WORK TO COMPLETE - Find "Click the Elasticity label cell" in the material, then return exactly the line containing it and all lines after it to the end, leaving out pictures.

WORKING DATA -
-*-

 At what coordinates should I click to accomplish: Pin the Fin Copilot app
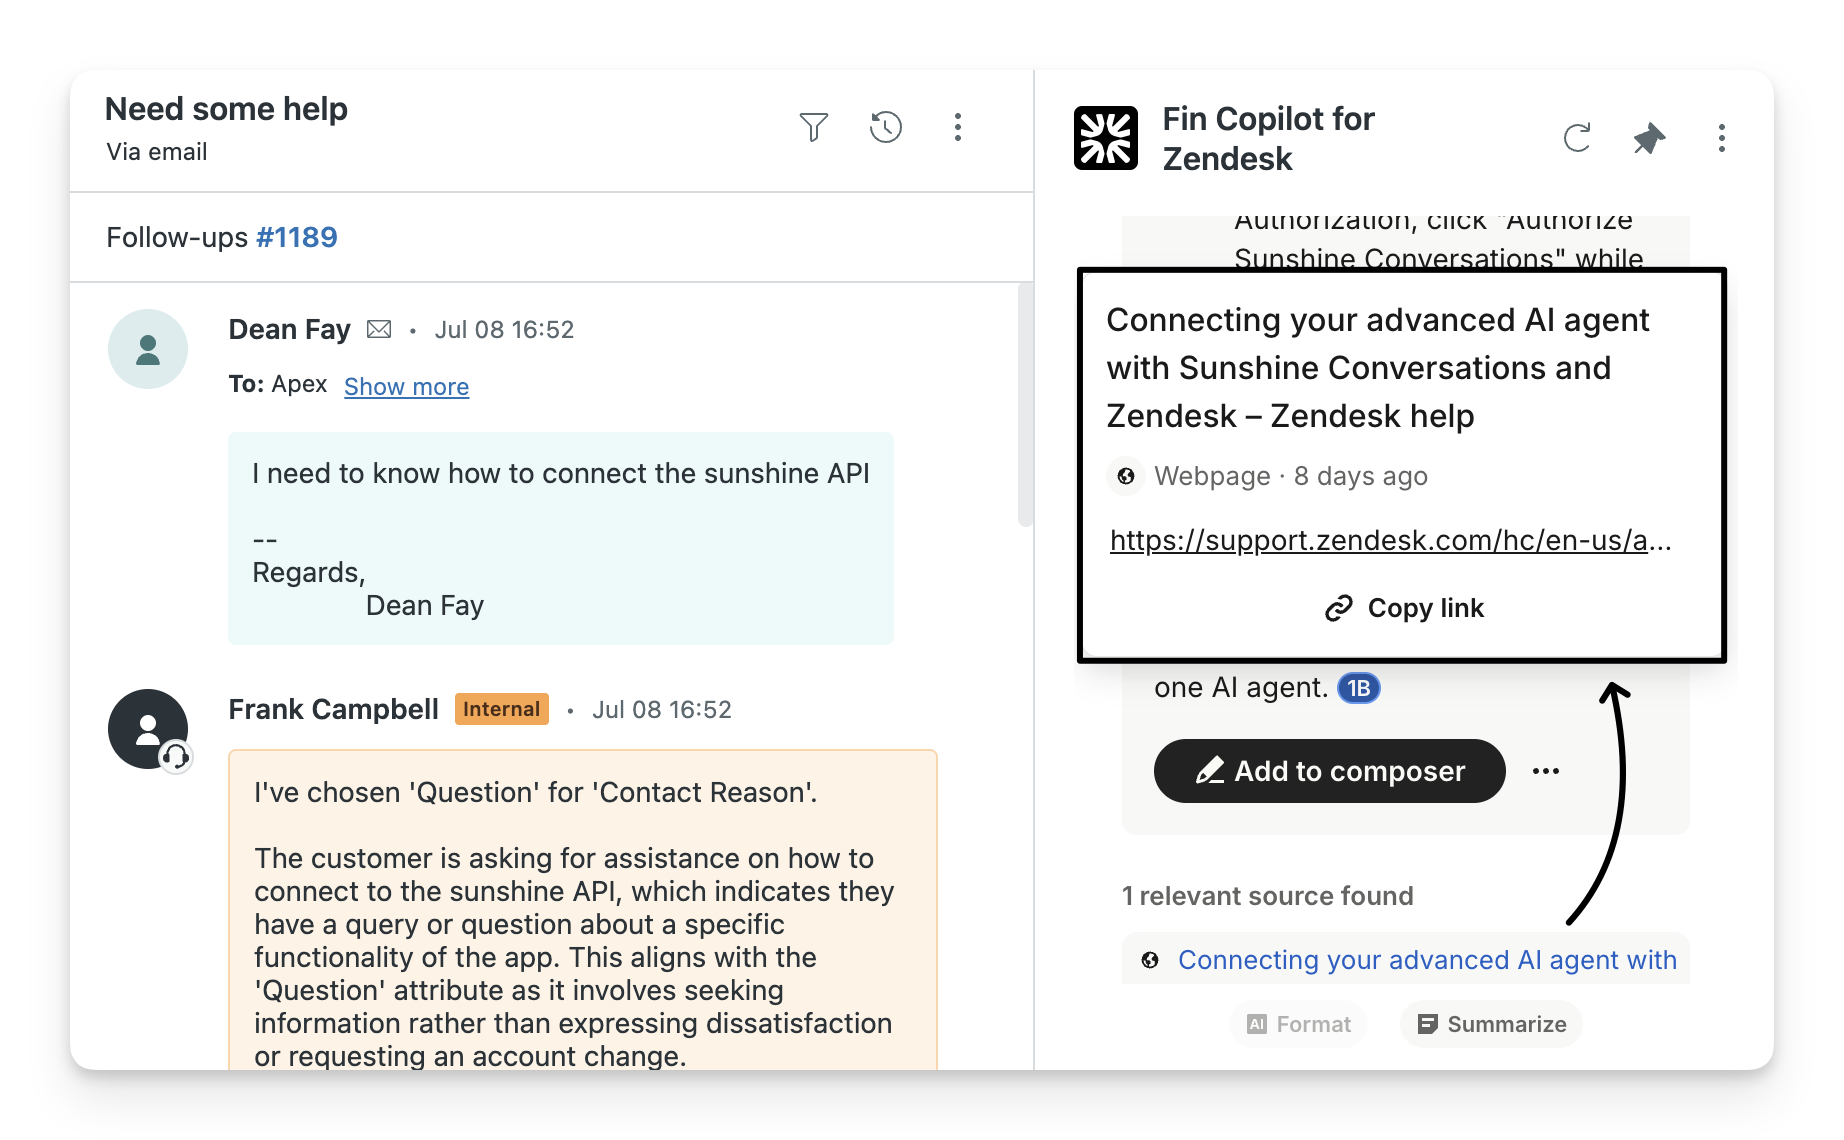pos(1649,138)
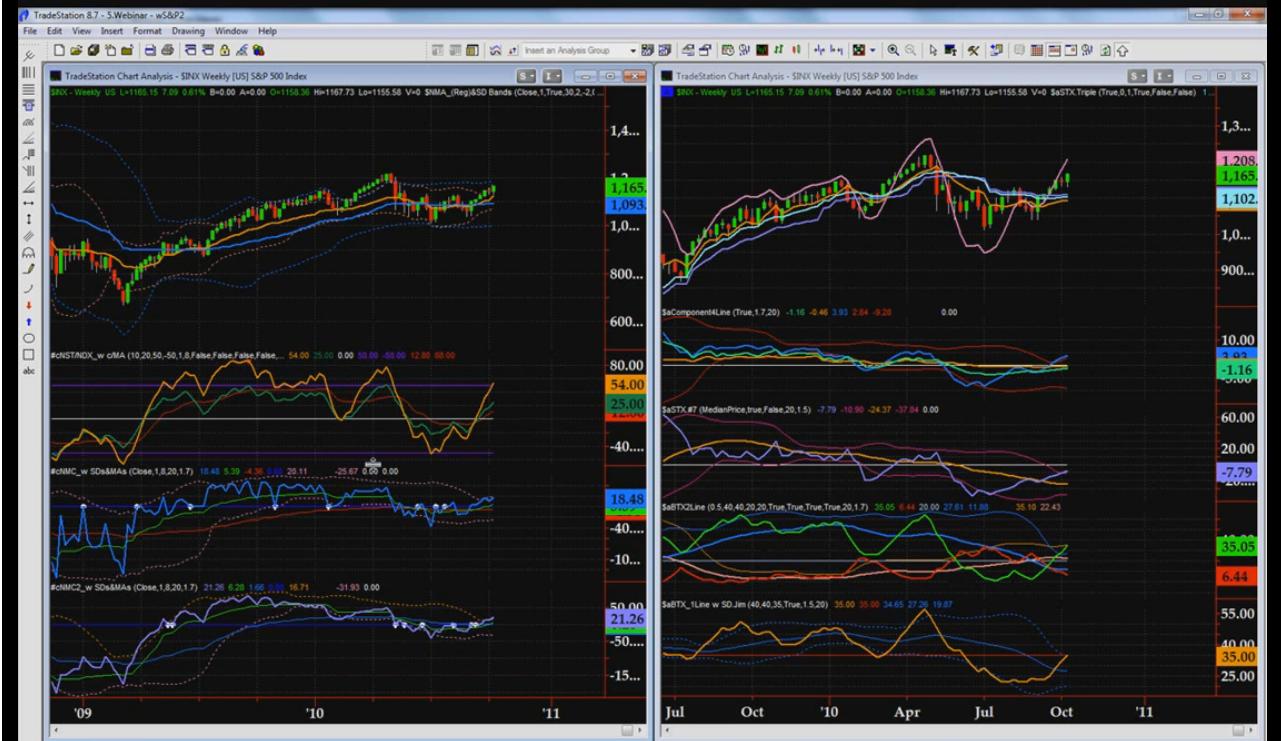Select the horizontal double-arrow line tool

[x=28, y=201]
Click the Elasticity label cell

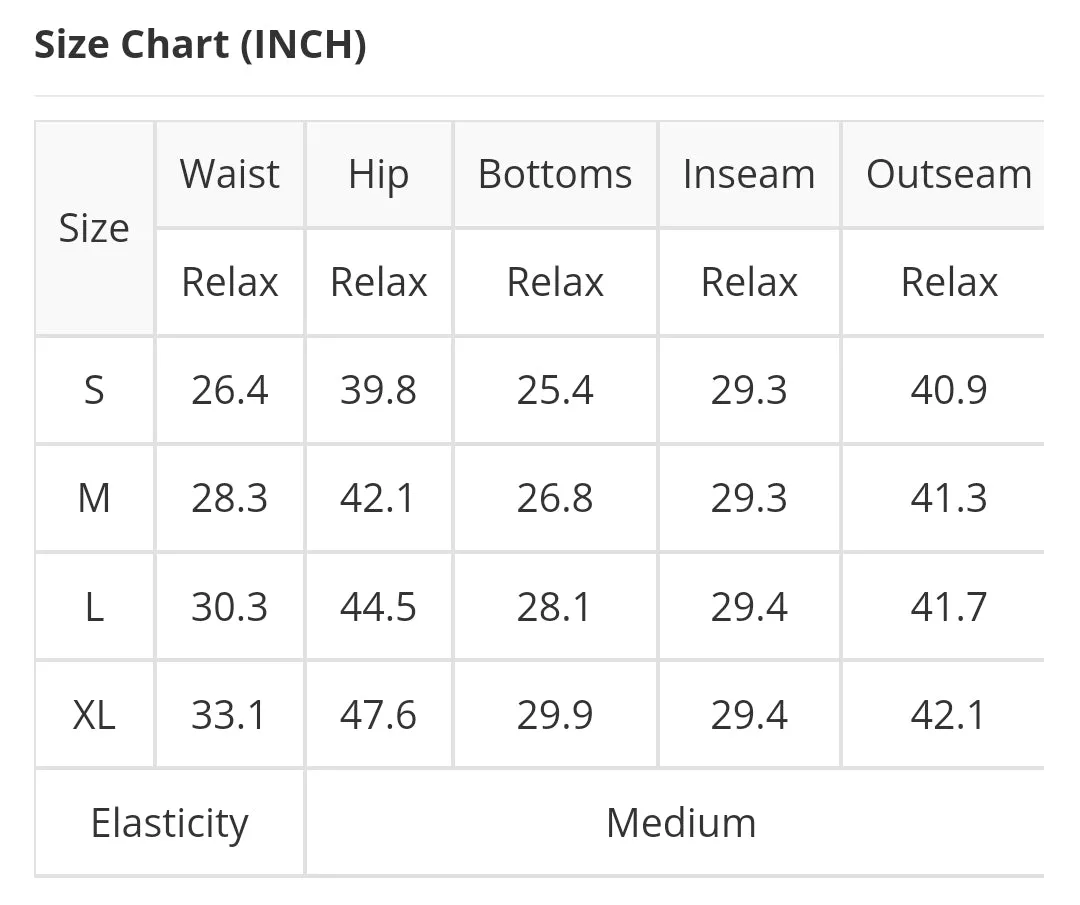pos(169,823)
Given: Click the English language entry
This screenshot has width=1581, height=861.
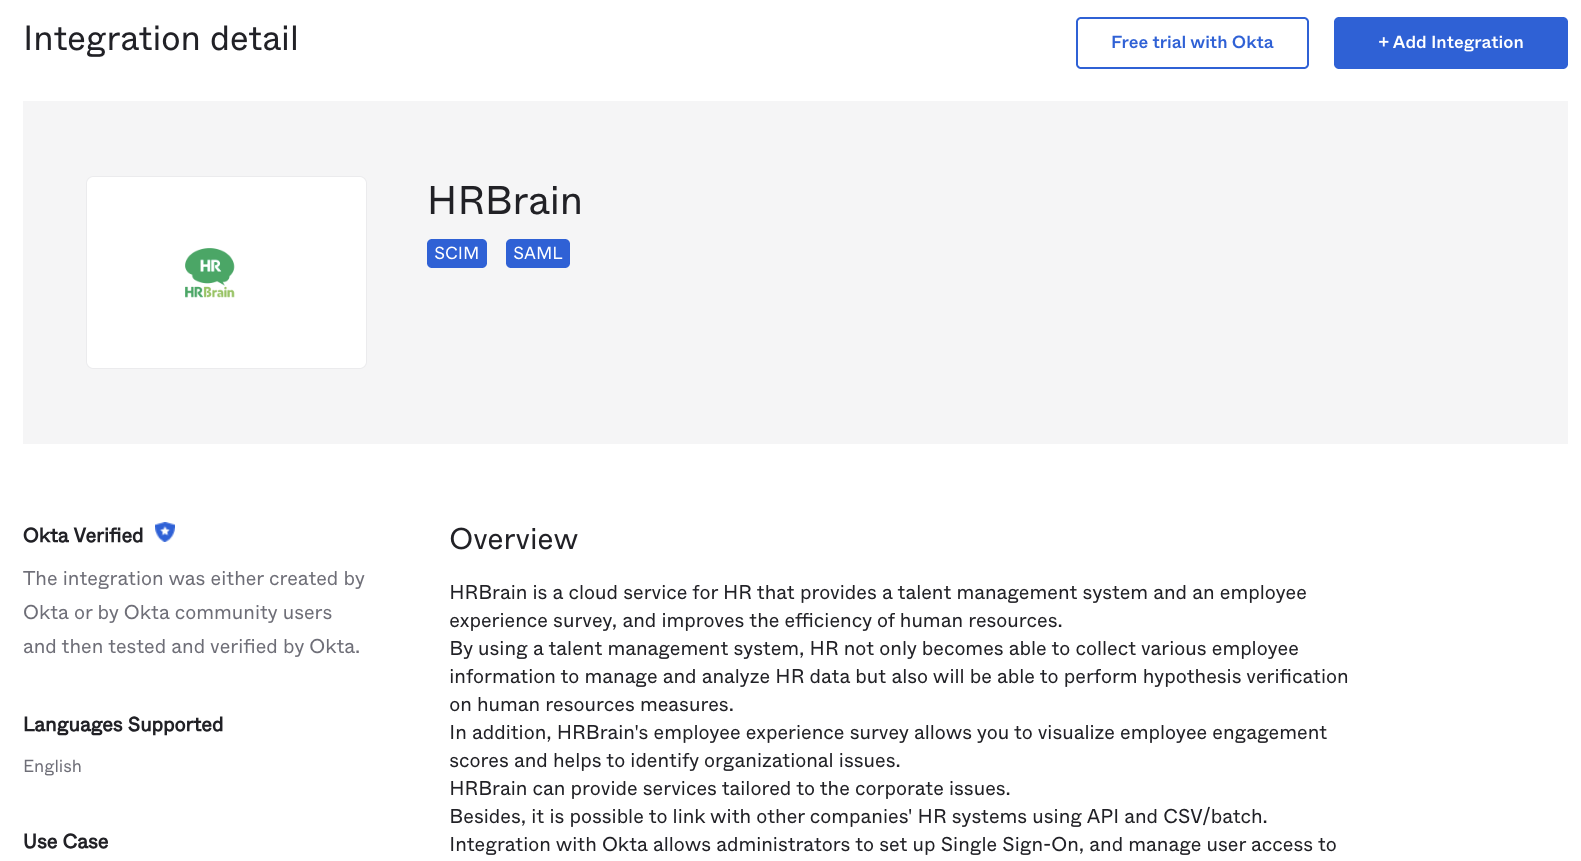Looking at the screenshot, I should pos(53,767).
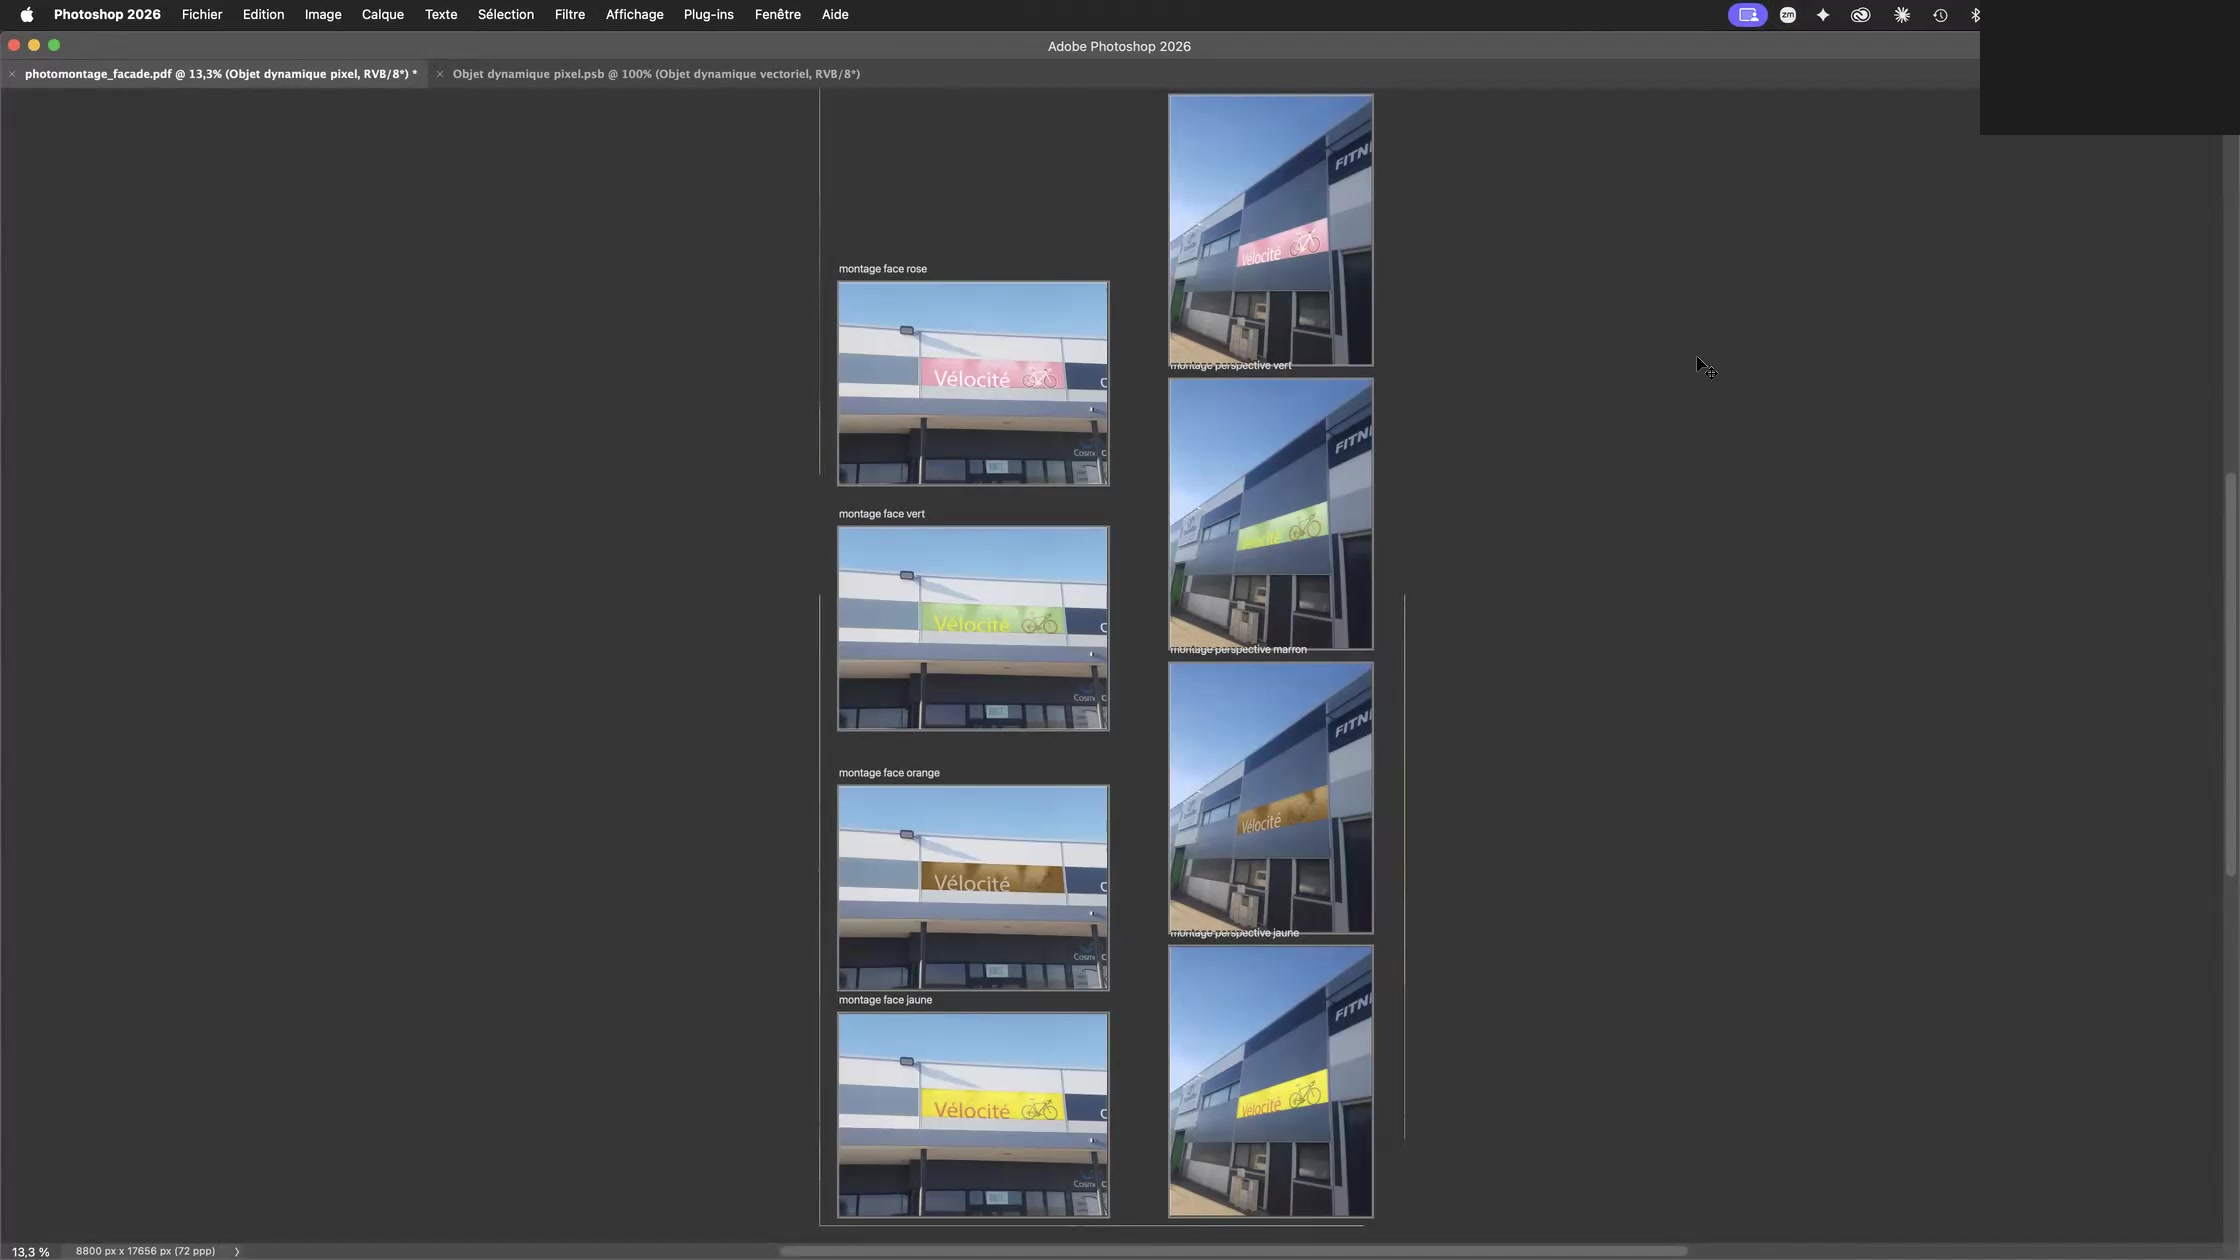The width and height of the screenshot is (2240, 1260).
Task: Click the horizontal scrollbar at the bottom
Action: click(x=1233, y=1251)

-*-

REPLY TO THE EXERCISE -
Click the Elasticity label cell

pos(169,823)
Given: Click the English language entry
This screenshot has width=1581, height=861.
Looking at the screenshot, I should pos(53,767).
The width and height of the screenshot is (2240, 1260).
Task: Click the horizontal scrollbar at the bottom
Action: click(x=1233, y=1251)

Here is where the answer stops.